Objectives To investigate the normal-appearing white matter (NAWM) susceptibility in a cohort of newly diagnosed multiple sclerosis (MS) patients and to evaluate possible correlations between NAWM susceptibility and disability progression. Methods Fifty-nine patients with a diagnosis of MS ( n = 53) or clinically isolated syndrome (CIS) ( n = 6) were recruited and followed up. All participants underwent neurological examination, blood sampling for serum neurofilament light chain (sNfL) level assessment, lumbar puncture for the quantification of cerebrospinal fluid (CSF) β-amyloid 1-42 (Aβ) levels, and brain MRI. T2-weighted scans were used to quantify white matter (WM) lesion loads. For each scan, we derived the NAWM volume fraction and the WM lesion volume fraction. Quantitative susceptibility mapping (QSM) of the NAWM was calculated using the susceptibility tensor imaging (STI) suite. Susceptibility maps were computed with the STAR algorithm. Results Primary progressive patients ( n = 9) showed a higher mean susceptibility value in the NAWM than relapsing-remitting ( n = 44) and CIS ( n = 6) ( p = 0.01 and p = 0.02). Patients with a higher susceptibility in the NAWM showed increased sNfL concentration ( ρ = 0.38, p = 0.004) and lower CSF Aβ levels ( ρ = −0.34, p = 0.009). Mean NAWM susceptibility turned out to be a predictor of the expanded disability status scale (EDSS) worsening at follow-up ( β = 0.41, t = 2.66, p = 0.01) and of the MS severity scale (MSSS) ( β = 0.38, t = 2.43, p = 0.019). Conclusions QSM in the NAWM seems to predict the EDSS increment over time.
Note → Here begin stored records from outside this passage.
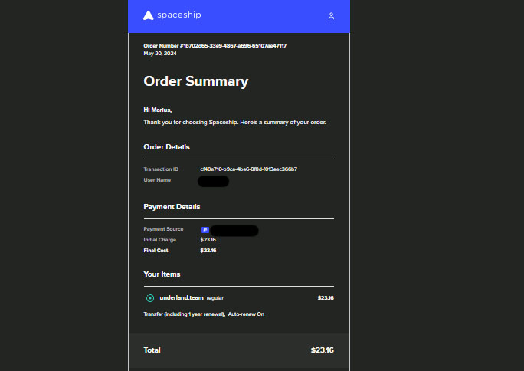Select the transaction ID value
The height and width of the screenshot is (371, 524).
point(248,169)
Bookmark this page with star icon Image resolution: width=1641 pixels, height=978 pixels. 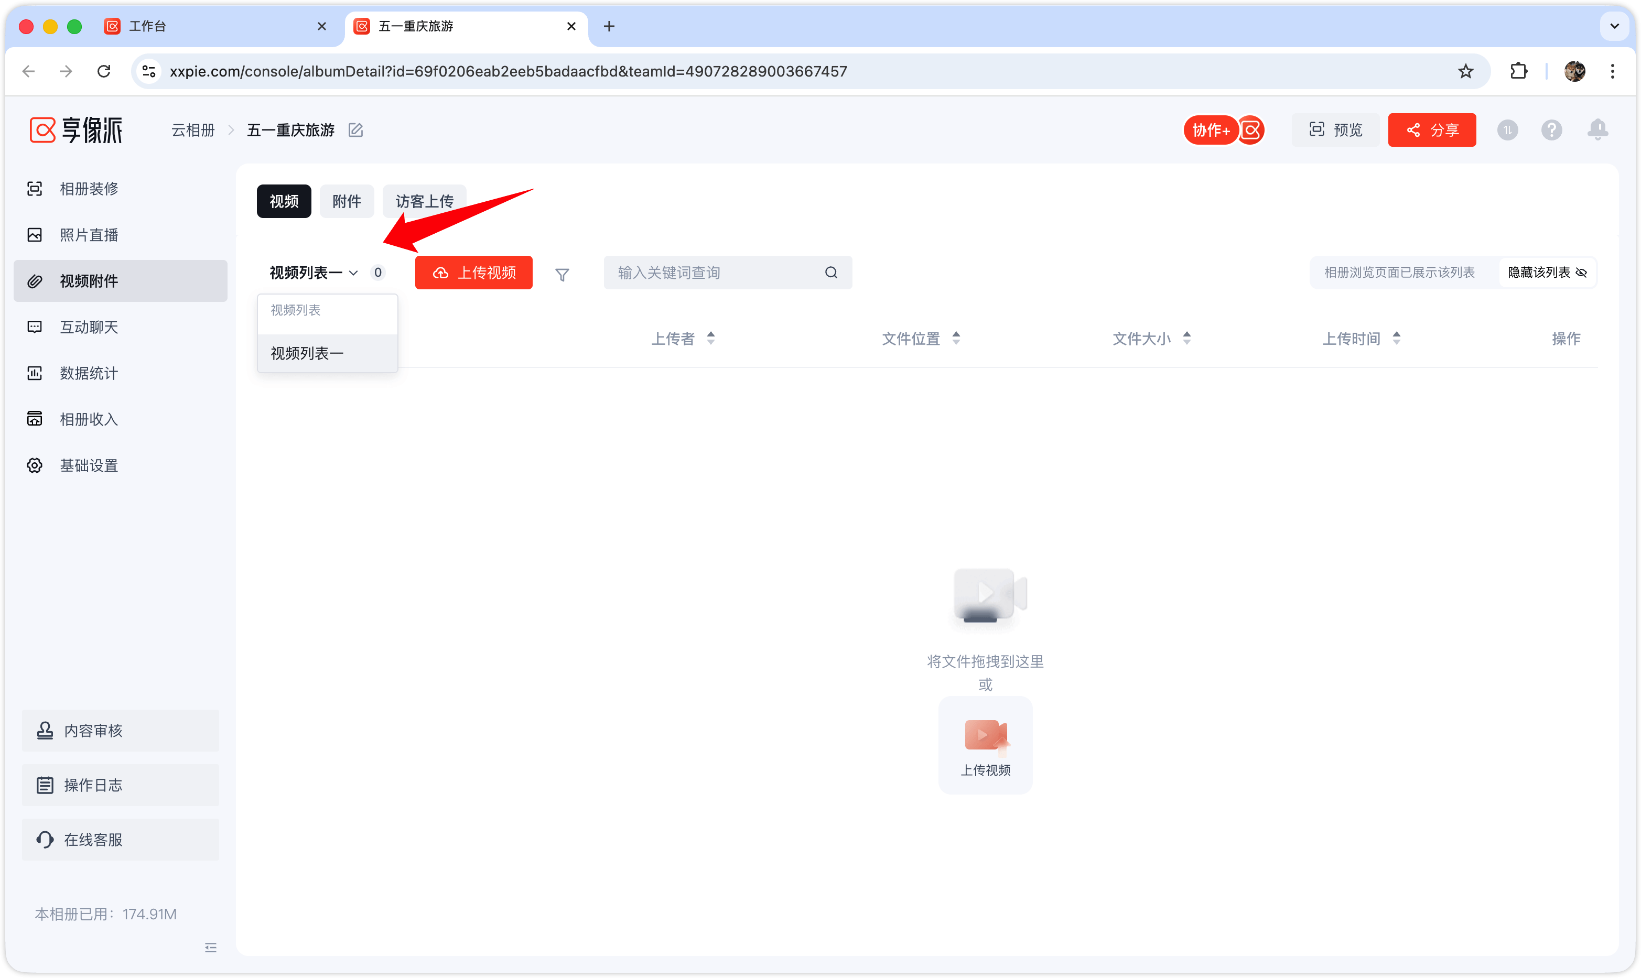click(x=1465, y=71)
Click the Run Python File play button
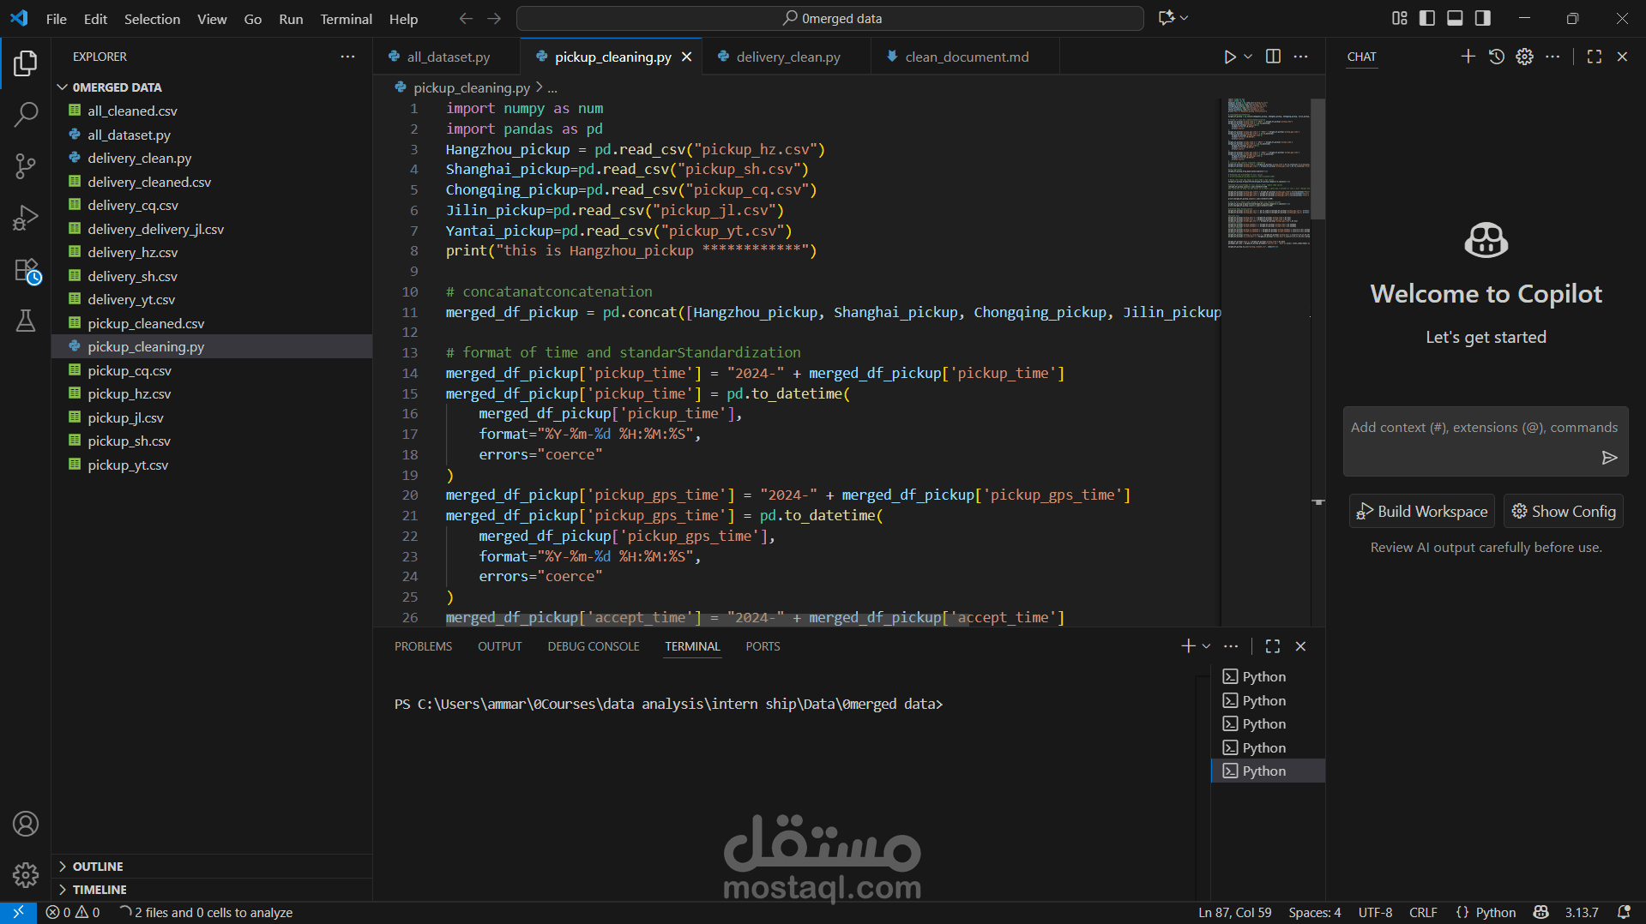Screen dimensions: 1646x924 point(1229,57)
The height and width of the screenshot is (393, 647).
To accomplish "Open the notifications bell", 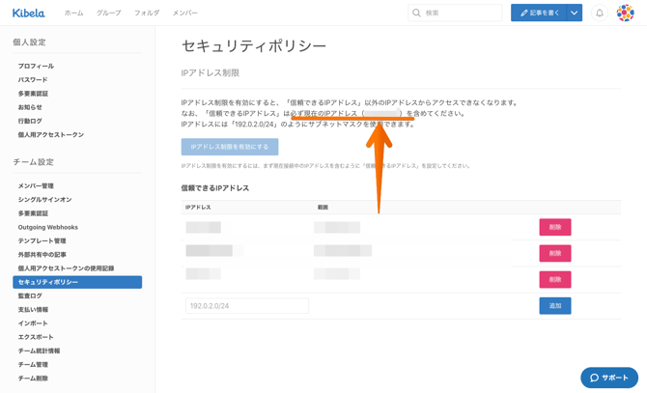I will (x=599, y=14).
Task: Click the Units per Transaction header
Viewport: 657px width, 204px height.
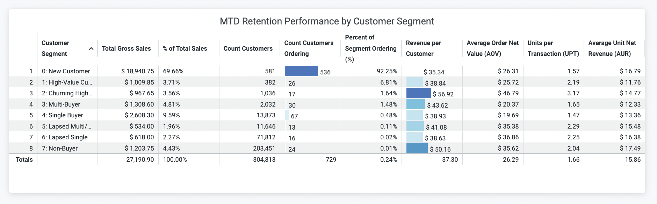Action: pos(553,48)
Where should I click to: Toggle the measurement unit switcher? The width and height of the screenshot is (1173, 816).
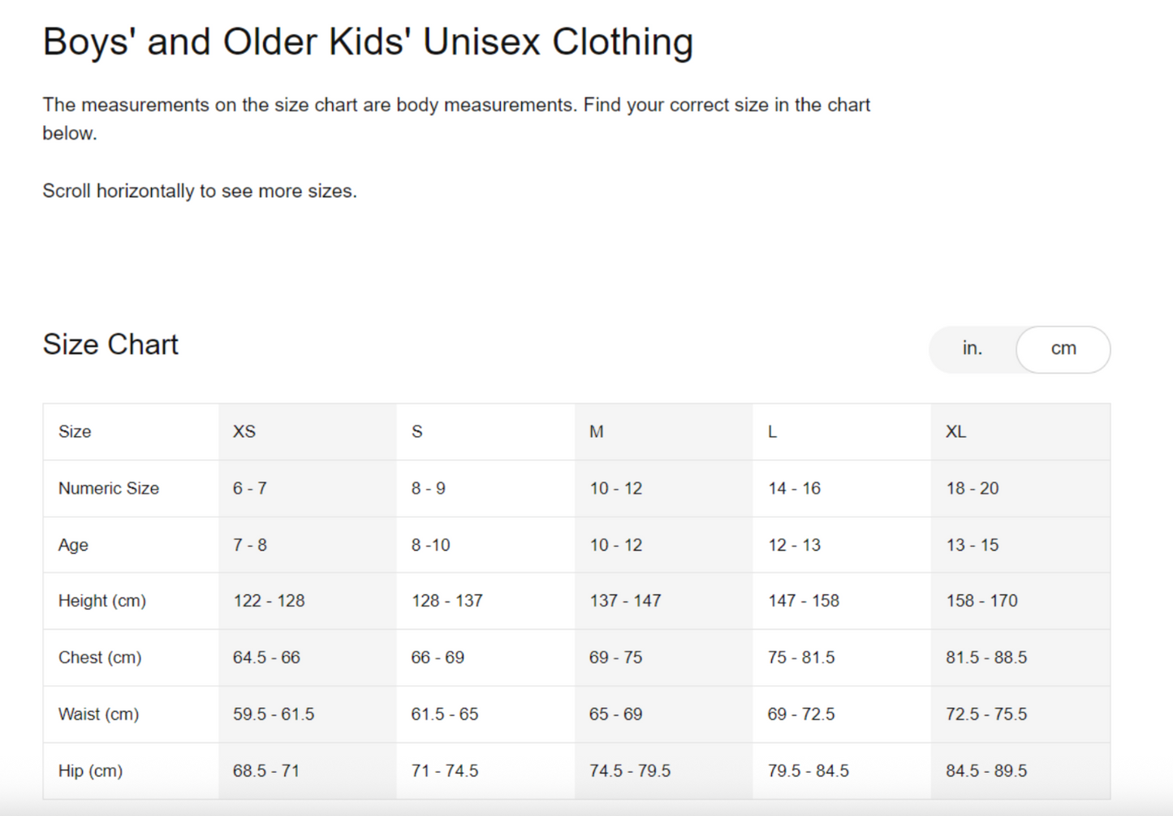coord(1019,348)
This finding might provide evidence on the role of QSM in identifying patients with an increased risk of early disability progression . Key Points • NAWM-QSM is higher in PPMS patients than in RRMS. • NAWM-QSM seems to be a predictor of EDSS worsening over time. • Patients with higher NAWM-QSM show increased sNfL concentration and lower CSF Aβ levels.